Kapwani Kiwanga: BLEED
Kapwani Kiwanga: BLEED features a new site-specific commission by Kapwani Kiwanga, a French and Canadian artist whose research-driven practice spans sculpture, installation, photography, video, and performance. In this exhibition, Kiwanga works through installation and natural dye processes, drawing inspiration from quilting traditions and the symbolism embedded in their designs. Studio Museum in Harlem, 144 W 125th Street, New York, NY 10027. March 11, 2026 — Runs through April 1, 2027.
Installed in the museum’s second-floor project gallery, BLEED centers on the “flying geese” quilt motif, a pattern believed to have guided people north along the Underground Railroad. Kiwanga translates this encrypted visual language into black, blue, and crimson undulations, extending Black traditions of knowledge-sharing into a contemporary sculptural form.
The work’s materials carry layered historical meaning.

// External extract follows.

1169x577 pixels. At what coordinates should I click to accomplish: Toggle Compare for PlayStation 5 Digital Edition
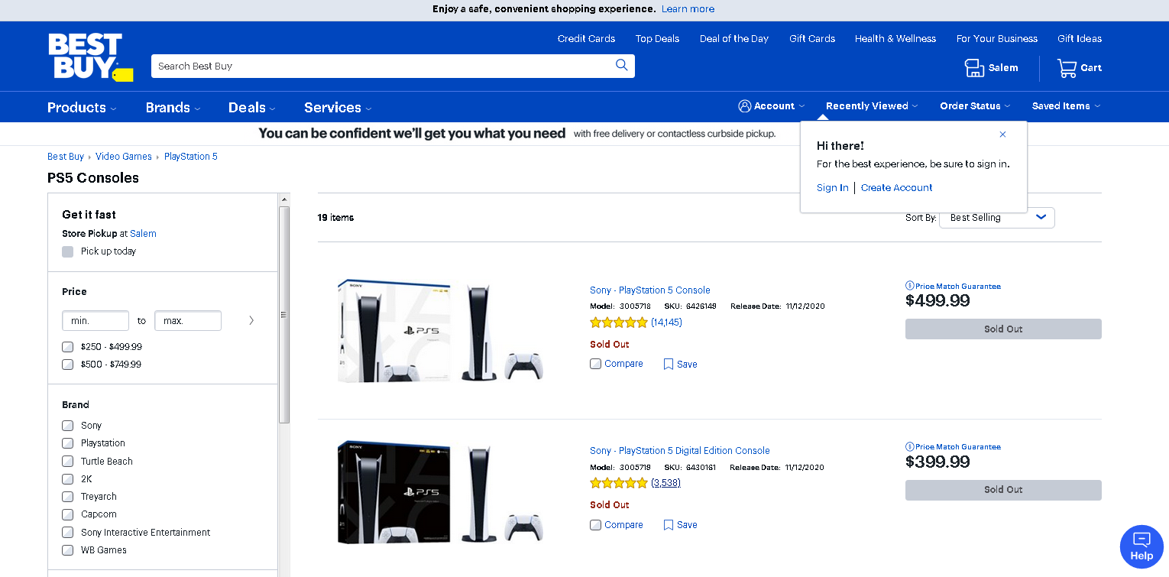click(596, 525)
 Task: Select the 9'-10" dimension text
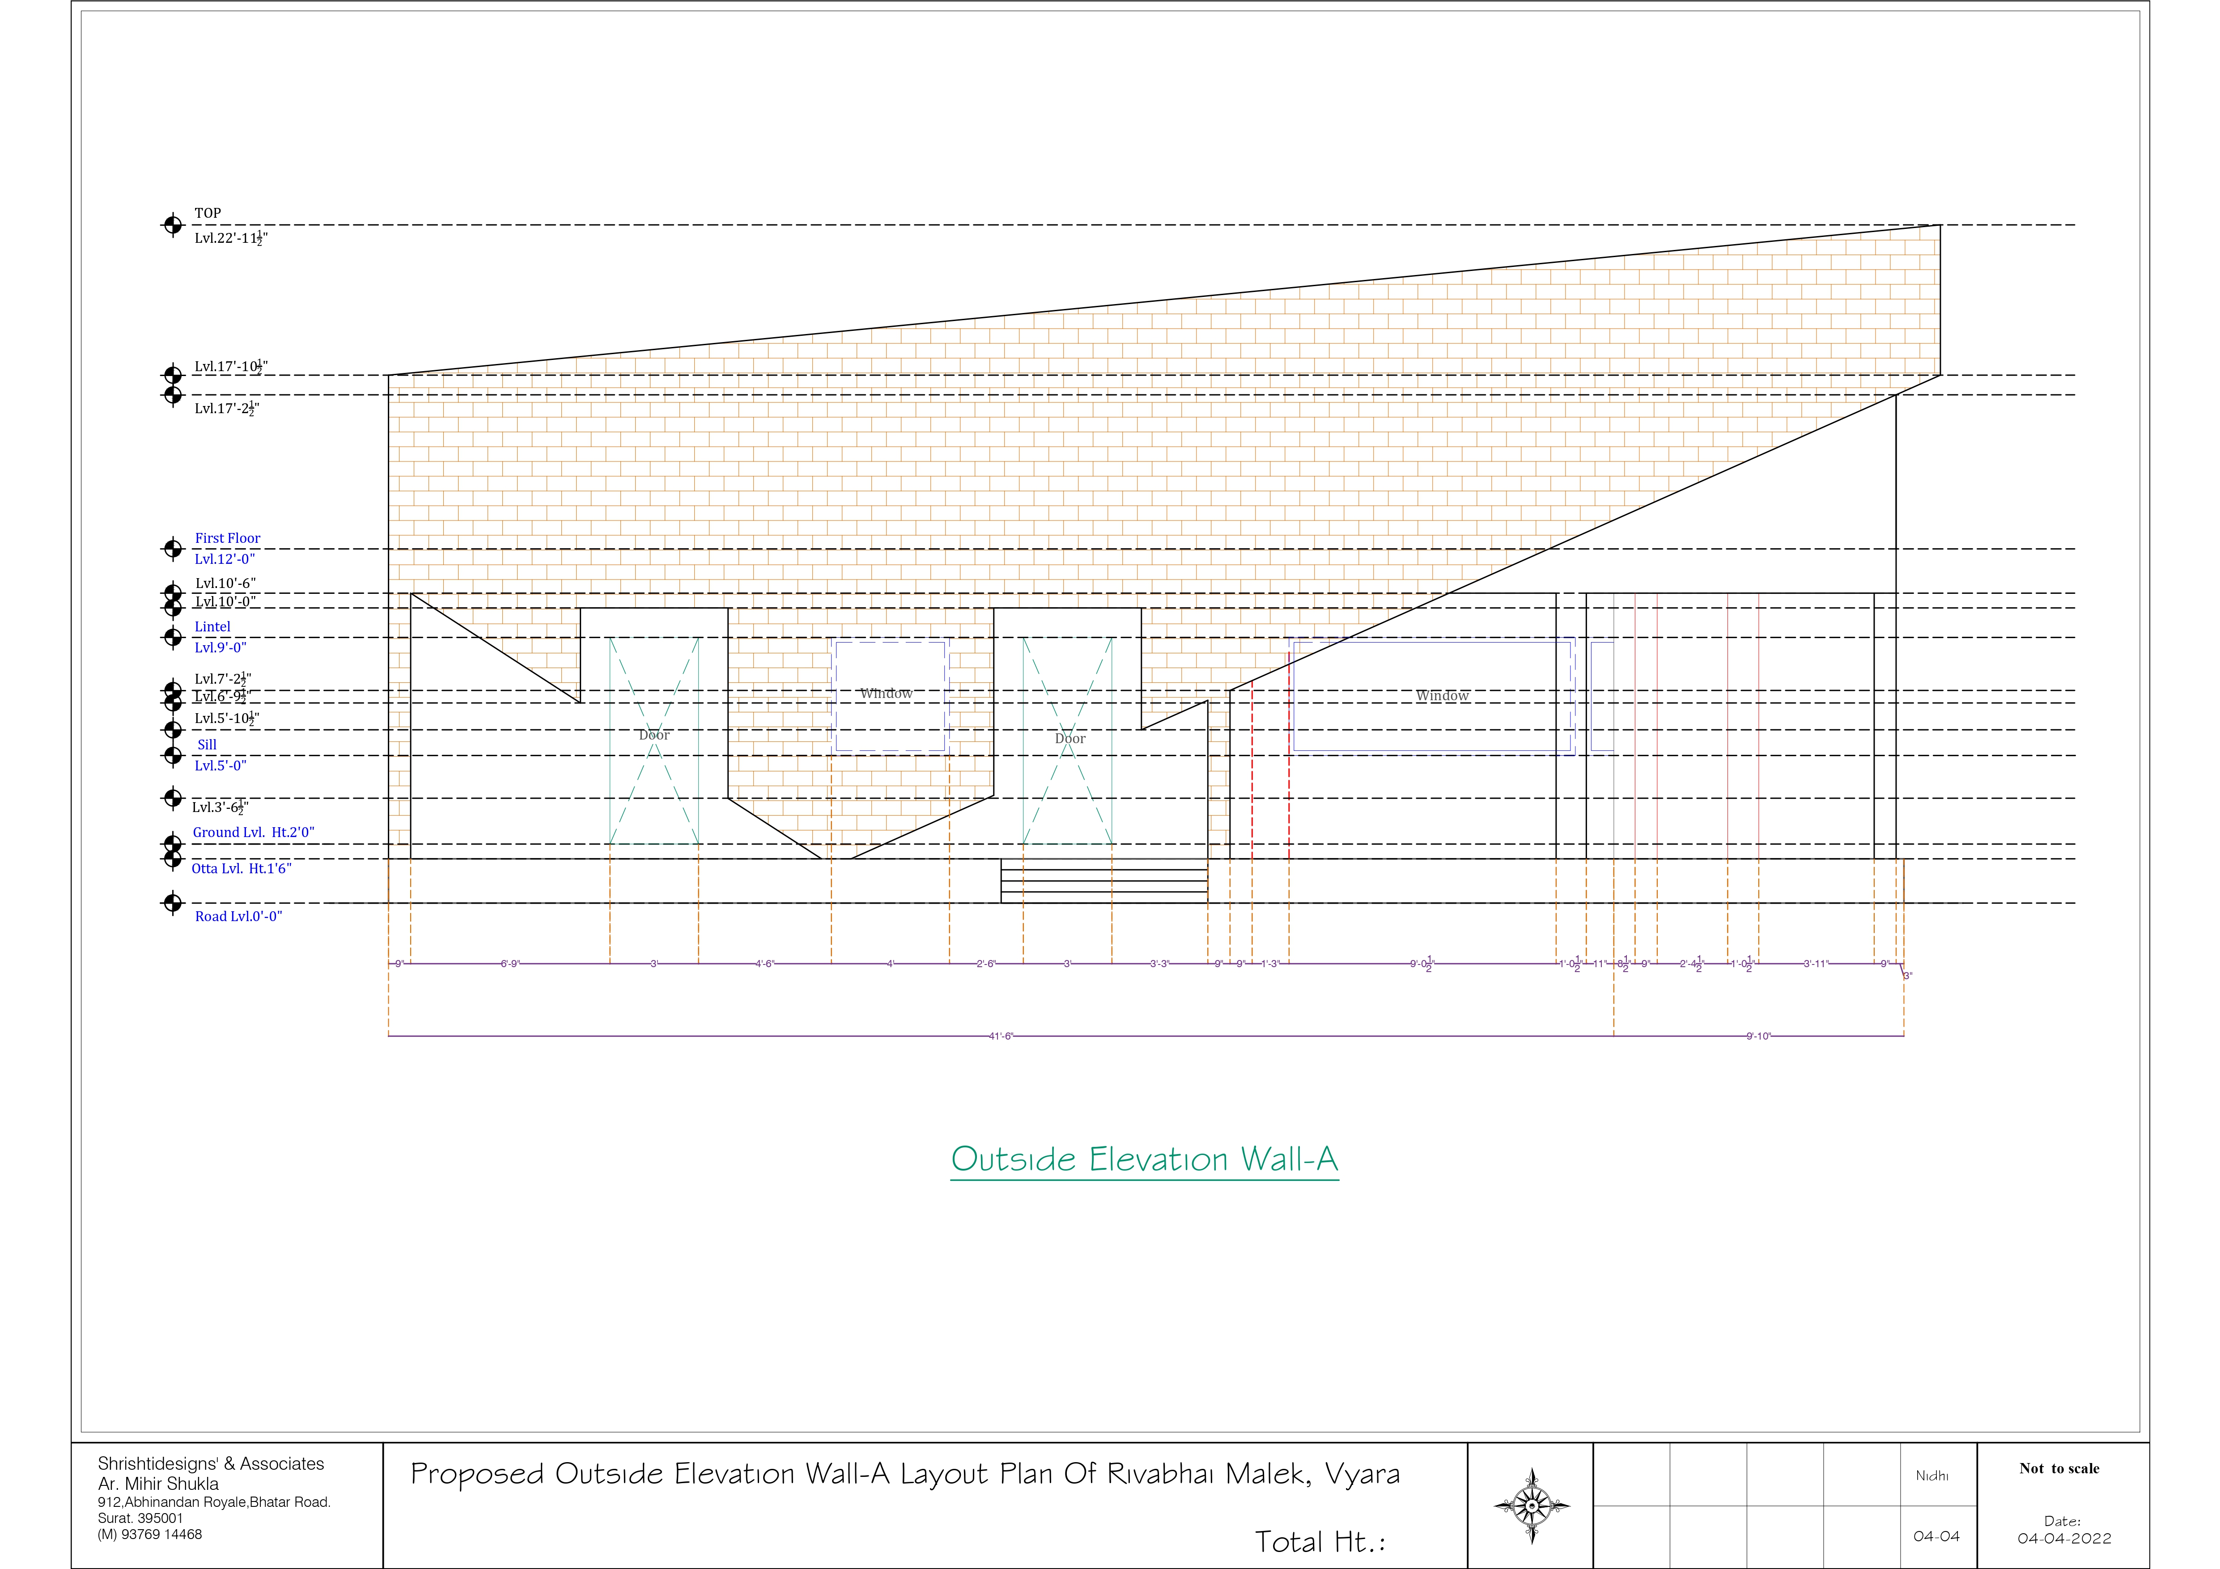click(x=1758, y=1036)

Black fabric is produced through oxidized pigment and Atlantic salt water, invoking the transatlantic trade and the sea as witness and keeper of memory. Crimson emerges from pokeberries, tying the work to histories of toxicity, medicine, and self-determination, while indigo references forced labor, West African knowledge systems, and Black ancestral relationships to land. The use of fugitive dyes, which shift over time, gives the installation a built-in impermanence that registers duration and change.